- **Task goal**:
Please carry on the news article about eggs and type 2 diabetes from the point where it stops, picking up after its final sentence.

- **Excerpt provided**:
◇ ◇ ◇ ◇ ◇ ◇ ◇
Australian egg guidelines may now be toast

Obesity

By Tessa Hoffman

17 May 2018

The National Heart Foundation recommends that people with type 2 diabetes limit their egg consumption, but a new study funded by the Australian Egg Corporation challenges that wisdom.

The study, published in the American Journal of Clinical Nutrition, randomised 128 patients with pre-diabetes or Type 2 diabetes to either a high-egg or low-egg weight loss diet for three months.

They followed the patients for 12 months and found that the patients on the high-egg diet (12 or more per week) had no adverse cardiometabolic markers compared to those on the low-egg diet (two or less per week).

There was no significant difference in the HDL-cholesterol concentrations between the two groups over the three-month duration of the diet.

There were no significant differences in fasting serum concentrations of LDL cholesterol, total cholesterol, apoB, trigylcerides, IL-6, sE-selectin or f2-isoprostanes between the two groups from the start of the weight-loss intervention to six or 12 months.

There were also no differences in weight loss efficacy – participants in both groups loss around 2 kg by the diet’s conclusion, and a total of 3 kg by 12 months.
◇ ◇ ◇ ◇ ◇ ◇ ◇
- **Material provided**:

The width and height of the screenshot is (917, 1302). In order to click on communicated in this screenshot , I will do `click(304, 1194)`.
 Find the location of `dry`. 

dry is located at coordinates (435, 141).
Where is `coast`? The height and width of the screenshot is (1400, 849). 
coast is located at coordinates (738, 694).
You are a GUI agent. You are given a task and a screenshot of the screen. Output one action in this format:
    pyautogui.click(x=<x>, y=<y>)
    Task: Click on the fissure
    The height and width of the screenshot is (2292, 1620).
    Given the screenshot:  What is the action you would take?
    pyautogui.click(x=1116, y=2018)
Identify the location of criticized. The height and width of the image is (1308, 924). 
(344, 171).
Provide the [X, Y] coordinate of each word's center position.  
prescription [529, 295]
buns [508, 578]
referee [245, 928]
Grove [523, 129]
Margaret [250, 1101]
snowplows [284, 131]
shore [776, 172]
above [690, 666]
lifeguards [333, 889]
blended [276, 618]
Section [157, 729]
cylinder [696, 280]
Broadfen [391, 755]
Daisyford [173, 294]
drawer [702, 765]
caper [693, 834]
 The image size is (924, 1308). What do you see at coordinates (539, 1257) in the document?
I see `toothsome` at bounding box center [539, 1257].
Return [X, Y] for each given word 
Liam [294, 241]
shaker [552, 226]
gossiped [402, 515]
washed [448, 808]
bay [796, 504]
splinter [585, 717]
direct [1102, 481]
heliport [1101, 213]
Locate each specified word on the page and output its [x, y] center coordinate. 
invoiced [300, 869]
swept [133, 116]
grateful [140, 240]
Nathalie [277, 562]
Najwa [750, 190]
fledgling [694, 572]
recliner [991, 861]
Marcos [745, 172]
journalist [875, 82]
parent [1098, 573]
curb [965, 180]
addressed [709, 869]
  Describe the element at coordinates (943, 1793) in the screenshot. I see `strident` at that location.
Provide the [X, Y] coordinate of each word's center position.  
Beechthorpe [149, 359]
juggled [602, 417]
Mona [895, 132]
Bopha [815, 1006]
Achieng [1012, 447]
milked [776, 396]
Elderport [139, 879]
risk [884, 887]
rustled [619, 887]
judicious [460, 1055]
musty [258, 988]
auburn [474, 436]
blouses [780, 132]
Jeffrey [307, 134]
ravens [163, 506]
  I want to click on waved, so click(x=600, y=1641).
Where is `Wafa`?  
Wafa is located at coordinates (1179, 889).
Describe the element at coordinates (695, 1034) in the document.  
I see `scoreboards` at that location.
◇ ◇ ◇ ◇ ◇ ◇ ◇
- **Task response**:
The study “extends our previous findings that a high-egg compared with a low-egg diet has no detrimental effect on CVD risk factors in persons with prediabetes or T2D during 3 months of weight maintenance by showing that the same is true during weight loss and for a 12 month period,” wrote lead author Dr Nick Fuller, from the University of Sydney’s Boden Institute of Obesity, Nutrition, Exercise and Eating Disorders, and his co-authors.

“These findings do not align with the health recommendations of some countries that specifically recommend a low-egg diet for people with T2D,” they wrote, pointing to Australia’s National Heart Foundation which recommends no more than six eggs per week for people with T2D.

“Our findings suggest that a high-egg diet is safe for those with T2D – just as for the general population – without adverse consequences for cardiovascular risk factors.”